Ton-Ton, Chacho, and Fidelito eased their way past a clutter of ancient Egyptian statues and Roman glassware that had, through the centuries, taken on the rainbow color of soap bubbles. The plunder of a long lifetime crowded the halls. Ton-Ton reached for a rooster made of pure gold and hesitated. “It’s okay. You can pick it up,” said Matt.
“I m-might leave fingerprints on it. My hands are, uh, dirty.”
“You can roll it in the mud for all I care. Relax, compadre. There aren’t any Keepers here,” Matt said, referring to the men who had enslaved them at the plankton factory.
“It’s too p-pretty.” Ton-Ton looked longingly at the golden rooster. “Where did you get it?”
“It belonged to El Patrón. He collected tons of stuff.” Matt saw that he would have to do something to put his friend at ease. “You should see his music boxes. Remember the gentleman and lady doing the Mexican Hat Dance? There are dozens more.”
Ton-Ton brightened. Machines were something he understood. They went on, past paintings of men and women in somber black clothes. The effect was chilling, as though they were being watched by a throng of disapproving ghosts. “There’s a nice one,” cried Fidelito. In one alcove was the portrait of the woman in a white dress that had impressed Matt. “Is that María?”
“It can’t be,” said Matt, smiling because he, too, thought it looked like María. “These paintings are hundreds of years old.” The woman smiled as though she had a secret she was dying to tell someone. He thought she was like a ray of light in the dim hallway.
“There’s a label,” Chacho said. He brushed away a plume of dust from a brass plate below the picture. “It says ‘Goya.’ What’s a Goya?”
“I think it was the artist’s name,” said Matt.
They gathered in front of the portrait, admiring the skill with which it was drawn. “What I wouldn’t give to be able to paint like that,” said Chacho.
“You can study art here,” offered Matt. “I can hire teachers.” Chacho gave him a sad smile that meant, Oh, sure. Poor boys like me don’t get such chances. But Matt meant it. Why shouldn’t the boys stay here forever? They had no homes to return to. Why shouldn’t he, with his limitless wealth, give them everything they wanted? Chacho could paint; Ton-Ton could build machines. It was too soon to know what Fidelito was good at, but something would turn up.
They spent an hour playing with music boxes. Ton-Ton took one apart and showed everyone how the gears moved and how a metal hammer hit notes on a tiny marimba. More gears moved the dancers’ feet or caused them to twirl around. It was complicated, but the older boy knew exactly how everything fit together. It was the way Ton-Ton thought.

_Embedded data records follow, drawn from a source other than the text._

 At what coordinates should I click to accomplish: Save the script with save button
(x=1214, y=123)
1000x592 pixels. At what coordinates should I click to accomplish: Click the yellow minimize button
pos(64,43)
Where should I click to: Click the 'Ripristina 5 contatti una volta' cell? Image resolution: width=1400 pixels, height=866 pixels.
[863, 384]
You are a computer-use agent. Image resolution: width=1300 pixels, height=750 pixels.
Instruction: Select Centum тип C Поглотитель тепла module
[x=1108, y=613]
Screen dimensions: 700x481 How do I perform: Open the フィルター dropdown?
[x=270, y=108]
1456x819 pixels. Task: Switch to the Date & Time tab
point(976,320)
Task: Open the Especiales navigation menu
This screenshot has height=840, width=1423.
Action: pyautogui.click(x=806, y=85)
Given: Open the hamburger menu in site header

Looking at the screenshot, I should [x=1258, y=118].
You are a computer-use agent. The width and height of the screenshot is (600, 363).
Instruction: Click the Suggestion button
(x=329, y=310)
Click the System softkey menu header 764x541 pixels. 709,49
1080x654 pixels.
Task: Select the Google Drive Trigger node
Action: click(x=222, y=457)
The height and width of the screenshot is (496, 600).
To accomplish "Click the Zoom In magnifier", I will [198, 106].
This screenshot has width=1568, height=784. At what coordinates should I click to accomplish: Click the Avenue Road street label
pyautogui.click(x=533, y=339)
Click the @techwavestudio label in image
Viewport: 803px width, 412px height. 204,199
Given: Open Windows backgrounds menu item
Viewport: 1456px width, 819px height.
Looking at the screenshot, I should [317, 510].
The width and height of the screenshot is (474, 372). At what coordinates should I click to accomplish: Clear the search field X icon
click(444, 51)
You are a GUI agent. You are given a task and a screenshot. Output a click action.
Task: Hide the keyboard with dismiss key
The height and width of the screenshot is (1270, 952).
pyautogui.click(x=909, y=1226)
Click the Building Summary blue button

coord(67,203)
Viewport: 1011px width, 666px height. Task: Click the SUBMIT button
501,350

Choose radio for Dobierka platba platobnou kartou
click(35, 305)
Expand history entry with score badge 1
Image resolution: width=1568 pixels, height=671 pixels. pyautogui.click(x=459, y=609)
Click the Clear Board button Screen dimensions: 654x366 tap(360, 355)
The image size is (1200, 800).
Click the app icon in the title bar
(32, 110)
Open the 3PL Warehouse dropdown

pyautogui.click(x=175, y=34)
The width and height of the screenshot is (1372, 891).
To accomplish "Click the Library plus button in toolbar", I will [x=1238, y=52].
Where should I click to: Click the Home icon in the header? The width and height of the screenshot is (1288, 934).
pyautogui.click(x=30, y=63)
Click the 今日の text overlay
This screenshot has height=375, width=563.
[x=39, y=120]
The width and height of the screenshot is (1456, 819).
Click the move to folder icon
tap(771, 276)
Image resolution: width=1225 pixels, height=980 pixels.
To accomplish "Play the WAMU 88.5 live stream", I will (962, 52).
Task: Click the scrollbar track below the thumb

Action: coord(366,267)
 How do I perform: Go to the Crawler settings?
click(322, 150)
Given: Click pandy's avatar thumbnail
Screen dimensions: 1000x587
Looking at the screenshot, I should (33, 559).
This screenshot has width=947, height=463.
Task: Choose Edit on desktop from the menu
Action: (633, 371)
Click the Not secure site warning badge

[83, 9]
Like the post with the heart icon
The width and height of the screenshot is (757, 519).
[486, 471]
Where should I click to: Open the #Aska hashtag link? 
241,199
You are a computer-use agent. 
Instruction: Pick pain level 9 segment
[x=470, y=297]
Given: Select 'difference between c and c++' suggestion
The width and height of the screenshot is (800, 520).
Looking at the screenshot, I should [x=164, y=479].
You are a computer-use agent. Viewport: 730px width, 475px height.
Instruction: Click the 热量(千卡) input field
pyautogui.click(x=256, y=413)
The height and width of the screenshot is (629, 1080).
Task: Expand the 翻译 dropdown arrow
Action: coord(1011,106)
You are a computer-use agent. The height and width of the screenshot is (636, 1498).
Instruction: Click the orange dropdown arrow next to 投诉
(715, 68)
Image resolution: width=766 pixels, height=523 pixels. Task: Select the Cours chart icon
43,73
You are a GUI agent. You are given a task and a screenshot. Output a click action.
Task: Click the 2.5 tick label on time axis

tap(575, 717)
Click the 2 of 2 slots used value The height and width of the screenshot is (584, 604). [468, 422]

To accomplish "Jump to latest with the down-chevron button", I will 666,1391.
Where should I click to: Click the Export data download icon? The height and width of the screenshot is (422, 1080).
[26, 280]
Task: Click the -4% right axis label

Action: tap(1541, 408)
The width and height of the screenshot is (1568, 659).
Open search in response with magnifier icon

The most interesting box had three people on it—a cowboy playing a guitar, a woman in an old-fashioned dress, and another man dressed in black. They danced around one another, with the man in black always coming between them. Having three dancers meant the mechanism was far more complex than the other boxes, said Ton-Ton. Even he wasn’t sure how it was done.
“You’ll never know, dear,/how much I love you,” the cowboy sang in a tinny voice, “please don’t take my sunshine away.” But the man in black was dedicated to taking the sunshine away, and the lovers never got together.
Celia appeared at the door and announced that dinner was served. Salad bowls had been placed at every setting, and Cienfuegos, Sor Artemesia, and Listen were already seated. Listen treated the nun with something close to respect. Matt wondered what had happened.
Long purple shadows flowed out of the west. The tall windows were open, and the smell of freshly cut grass wafted in. Ton-Ton, Chacho, and Fidelito sat up very straight, not touching their salads. Matt guessed that Sor Artemesia had drilled them on table manners since they’d arrived from the plankton factory. In the old days they would have fallen on the food like starving wolves.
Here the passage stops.